Antônio Carlos nos faz refletir, sempre como pano de fundo uma história circunscrita em um lugar (lugar sempre grafado com inicial maiúscula), em que a sua narrativa nos parece um efeito repercussivo de restauro de possíveis verdades estruturadas na linguagem, advindas de uma simbologia, alétheia (do grego desvelamento, verdade), sobre o seu torrão de nascimento e de seu próprio pai, na construção da forma ou “fôrma” da sua linguagem. Heidegger, filósofo alemão, retomou o termo alétheia para definir a tentativa de compreensão da verdade, tão ao gosto dos debruçados na psicanálise.

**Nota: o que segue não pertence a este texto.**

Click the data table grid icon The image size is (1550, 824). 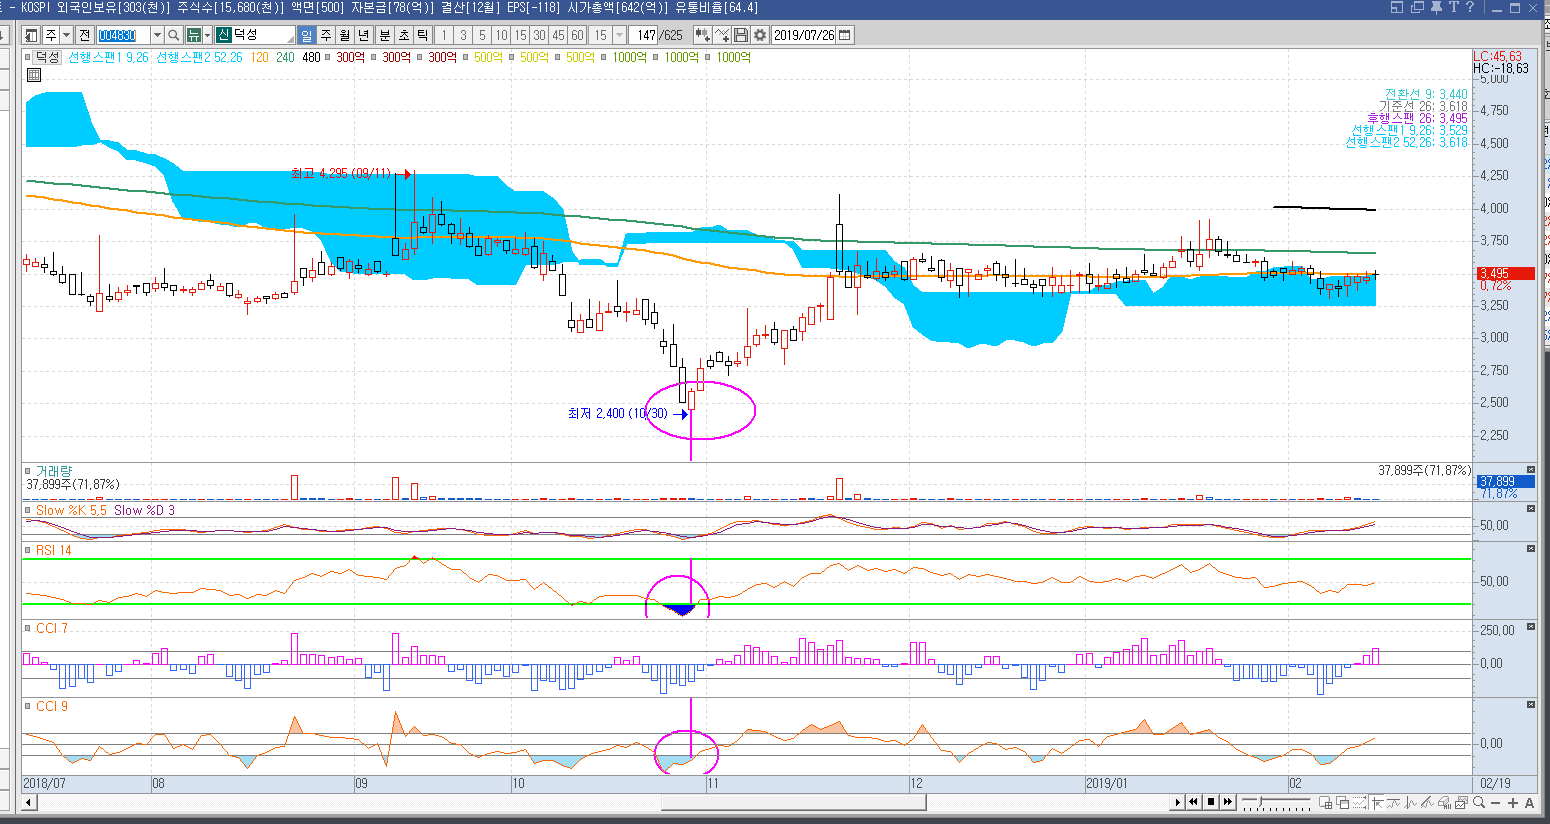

Do livro Lugar do Dito, Inaudito há uma espécie de vazamento da própria narrativa pessoal do autor, para uma exortação da importância do discurso tão esfrangalhado nos dias atuais pelos emojis, que tentam subtrair a importância da fala, do lugar em que nos fizemos, da posse simbólica do chão em que caminhamos, bem como da nossa própria raiz-história, em especial tendo no pai a posição que ocupa na existência dos filhos.

Há um momento deveras provocativo aos que temos fé em Deus, onde o psicanalista-escritor visitando Lacan indica que é o Nome-do-Pai que cria a posição paternal, não sendo ele uma figura e sim uma função, inclusive religiosa, quando desamparado nesta função paternal biológica, buscamos o amparo em Deus Pai. Muito interessante a abordagem.

Vê-se claramente em toda a narrativa romanceada de Caires Araújo a defesa da importância freudiana na compreensão da noção de que todo ato psíquico é uma realização de desejo, como princípio constitutivo, na formulação de uma espécie de fundamento da realidade, concebendo a linguagem como caminho para a indicação destes desejos.